A lot of what you're saying is largely FUD, since all you're doing is listing off random uEFI features and waving your hands around while implying it is "bad" and we're all doomed. But you haven't pointed out a single reason why it is worse than BIOS, in fact BIOS is even more of a "black box" in many cases and thus was even more security through obscurity.

Several uEFI implementations have a checkbox that when unchecked will simply block all updates. If you uncheck that and enable a password, many of these persistent threats are stopped in their tracks. If you know of a specific alternative vector for installation, then contact the manufacturer as a matter of security.

The only reason that uEFI malware is taking off is not because uEFI is inherently more insecure, but instead because uEFI is better documented, it is easier to get reference builds, and easier for people to learn. But, again, all you've done is exchange obscurity (BIOS) for known threats (uEFI).

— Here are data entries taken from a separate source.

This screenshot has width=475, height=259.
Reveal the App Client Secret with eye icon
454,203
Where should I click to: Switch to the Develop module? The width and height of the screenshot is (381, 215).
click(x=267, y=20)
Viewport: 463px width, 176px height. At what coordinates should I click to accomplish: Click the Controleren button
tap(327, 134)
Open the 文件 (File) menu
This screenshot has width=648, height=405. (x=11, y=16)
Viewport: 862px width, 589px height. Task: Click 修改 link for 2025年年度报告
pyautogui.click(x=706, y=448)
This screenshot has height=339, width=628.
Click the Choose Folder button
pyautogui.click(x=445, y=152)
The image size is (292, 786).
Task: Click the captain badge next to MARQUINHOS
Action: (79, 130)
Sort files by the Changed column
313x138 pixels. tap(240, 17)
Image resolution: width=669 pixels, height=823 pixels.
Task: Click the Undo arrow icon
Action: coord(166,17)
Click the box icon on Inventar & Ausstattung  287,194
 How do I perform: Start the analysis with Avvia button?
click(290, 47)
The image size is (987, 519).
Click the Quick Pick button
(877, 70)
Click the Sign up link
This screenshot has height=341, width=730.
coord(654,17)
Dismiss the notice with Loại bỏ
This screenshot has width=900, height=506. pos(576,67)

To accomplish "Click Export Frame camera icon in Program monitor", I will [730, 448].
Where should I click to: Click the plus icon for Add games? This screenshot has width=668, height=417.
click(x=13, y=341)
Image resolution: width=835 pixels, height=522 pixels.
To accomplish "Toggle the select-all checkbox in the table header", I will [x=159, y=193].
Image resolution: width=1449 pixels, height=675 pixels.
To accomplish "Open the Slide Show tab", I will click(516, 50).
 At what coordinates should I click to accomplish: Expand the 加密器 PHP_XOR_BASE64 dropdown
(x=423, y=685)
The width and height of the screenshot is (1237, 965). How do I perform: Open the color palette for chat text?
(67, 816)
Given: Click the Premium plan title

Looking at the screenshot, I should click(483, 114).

Either way an expert monied adversary (e.g. state security services) could launch an attack.

Systems with UEFI are more likely to also support virtual machines at the CPU level which makes it much easier to transparently slip in a layer under everything else.

What ever happened to the 'B' in BIOS?

Computers got more complicated. The BIOS hasn't been basic since the late 1980s.

Computers being more complicated has nothing to do with a dynamic module loader that is designed to be able to override installed code modules with newer versions at runtime.

That's just architecture astronauts with too much exposure to COM designing a firmware API.

Fine, but that's not what I replied to. Someone said they forgot the "B" in BIOS (with uEFI), I am saying the BIOS hasn't been close to a basic in a very long time due to the complexities of x86-like systems.

The BIOS was a giant bloated mess before uEFI. uEFI's modular design is a single attempt at keeping it simplier and removing unneeded code.

> UEFI's modular design is a single attempt at keeping it simplier and removing unneeded code.

That's why with the introduction of UEFI, flash parts finally grew in size again? (not that I complain, that's quite useful to burn coreboot + Linux on them, to have a _real_ OS around to drive the boot process)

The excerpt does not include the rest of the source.